Lastly, ultra-Keynesians led the support for the banking and financial system that loaded the balance sheets of government-backed central banks with toxic assets. Thus, the public debt in the United States and many other countries came to exceed a well-known critical threshold which, for the developed world, is between 80 and 90 per cent of GDP [1]. The most worrying figure, however, is the total debt, i.e. the sum of public debt, household debt, private non-financial corporate debt and that of banks and financial companies.
At the end of last year, according to a research by the Institute of International Finance, the total debt worldwide stood at US$ 233 trillion, or 318 per cent of world GDP. It was 217 per cent in 1997 and 278 per cent in 2007. In 20 years it grew on average per year by 5.05 per cent. Thus, the public debt is not the only one that cannot be repaid. Logically, other types of debt have lower sustainability thresholds, and therefore the problem concerns the entire credit system and thus "wealth" expressed in financial values.

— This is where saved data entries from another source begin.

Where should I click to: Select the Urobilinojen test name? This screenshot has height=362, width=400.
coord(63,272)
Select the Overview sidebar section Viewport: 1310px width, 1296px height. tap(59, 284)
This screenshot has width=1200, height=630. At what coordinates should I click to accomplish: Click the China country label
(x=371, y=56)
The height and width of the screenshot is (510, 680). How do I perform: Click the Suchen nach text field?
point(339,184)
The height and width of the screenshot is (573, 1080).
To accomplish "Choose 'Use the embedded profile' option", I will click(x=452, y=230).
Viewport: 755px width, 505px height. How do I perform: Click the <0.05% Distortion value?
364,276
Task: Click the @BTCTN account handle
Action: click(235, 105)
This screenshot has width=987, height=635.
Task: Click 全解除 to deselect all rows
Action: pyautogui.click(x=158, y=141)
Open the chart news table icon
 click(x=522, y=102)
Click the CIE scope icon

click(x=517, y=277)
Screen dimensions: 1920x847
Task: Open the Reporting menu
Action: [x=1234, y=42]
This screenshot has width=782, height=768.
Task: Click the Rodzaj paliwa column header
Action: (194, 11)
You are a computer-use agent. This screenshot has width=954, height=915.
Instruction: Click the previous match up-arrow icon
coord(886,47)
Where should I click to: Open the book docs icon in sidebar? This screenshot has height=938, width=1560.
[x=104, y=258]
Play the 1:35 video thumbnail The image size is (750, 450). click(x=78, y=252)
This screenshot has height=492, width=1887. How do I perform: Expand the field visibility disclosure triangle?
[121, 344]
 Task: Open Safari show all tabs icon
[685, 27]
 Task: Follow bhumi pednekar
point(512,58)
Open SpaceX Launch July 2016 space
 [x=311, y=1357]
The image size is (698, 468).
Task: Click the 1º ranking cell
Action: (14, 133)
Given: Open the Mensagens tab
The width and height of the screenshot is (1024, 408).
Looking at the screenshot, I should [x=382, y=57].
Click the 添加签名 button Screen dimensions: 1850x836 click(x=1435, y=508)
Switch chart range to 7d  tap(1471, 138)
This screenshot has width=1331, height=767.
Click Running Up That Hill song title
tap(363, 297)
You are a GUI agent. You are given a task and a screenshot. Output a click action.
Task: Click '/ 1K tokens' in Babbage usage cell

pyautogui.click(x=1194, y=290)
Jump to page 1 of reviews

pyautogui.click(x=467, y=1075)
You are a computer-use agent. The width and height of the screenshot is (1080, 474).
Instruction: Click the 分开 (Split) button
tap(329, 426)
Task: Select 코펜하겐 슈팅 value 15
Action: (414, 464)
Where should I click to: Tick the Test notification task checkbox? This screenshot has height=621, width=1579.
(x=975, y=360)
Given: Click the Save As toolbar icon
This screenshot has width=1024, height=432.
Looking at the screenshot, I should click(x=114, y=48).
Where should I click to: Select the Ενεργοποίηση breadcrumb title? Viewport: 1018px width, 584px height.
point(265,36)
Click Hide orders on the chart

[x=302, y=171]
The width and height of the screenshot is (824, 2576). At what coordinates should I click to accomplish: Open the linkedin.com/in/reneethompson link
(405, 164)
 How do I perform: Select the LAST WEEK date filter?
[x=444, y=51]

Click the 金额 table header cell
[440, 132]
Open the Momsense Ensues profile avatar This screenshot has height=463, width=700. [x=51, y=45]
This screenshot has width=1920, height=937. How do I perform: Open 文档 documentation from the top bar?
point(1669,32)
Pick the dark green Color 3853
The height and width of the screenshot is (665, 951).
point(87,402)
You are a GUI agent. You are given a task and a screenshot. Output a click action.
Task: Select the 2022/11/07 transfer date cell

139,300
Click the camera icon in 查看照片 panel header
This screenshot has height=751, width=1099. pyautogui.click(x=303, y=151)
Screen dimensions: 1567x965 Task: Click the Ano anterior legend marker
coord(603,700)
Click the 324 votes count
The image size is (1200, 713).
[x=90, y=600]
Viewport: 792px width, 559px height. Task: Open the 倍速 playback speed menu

With such data, with the huge gap between stock market indices and GDP, with the time bomb of financial derivatives, which has not yet been defused, with the limitless emission of money above all in the past ten years, with the pathological growth of central bank balance sheets, the existing monetary and financial system has reached a certain credibility threshold.
We have reached the point where Fonzie jumps the shark[2], where the bluster is no longer credible and accepted. Some early signs are already visible, most notably the rise of crypto-currencies. Whatever doubts we may have about them, the crypto-currencies are the expression of the great uneasiness surrounding the money issued by commercial banks and regulated by central banks.
For this writer, a non-economic event – a war or a major natural disaster – might act as a catalyst for a historically unprecedented crisis. When will this happen? Who knows! This and next year might even be years of growth, as some predict, but for this writer we are on the eve of the end of an era, like 1789, which saw the end of monarchies. Soon it will be the end of republics.
* a monetary policy by which a central bank increases liquidity
(Last of four parts.) For the first part, click here; for the second part, click here; for the third part, click here.
[1] For developing countries the technical threshold is lower, around 40 - 50 per cent of GDP.
[2] The reference is to the TV sit-com Happy Days, popular in the 1970s and early 1980s.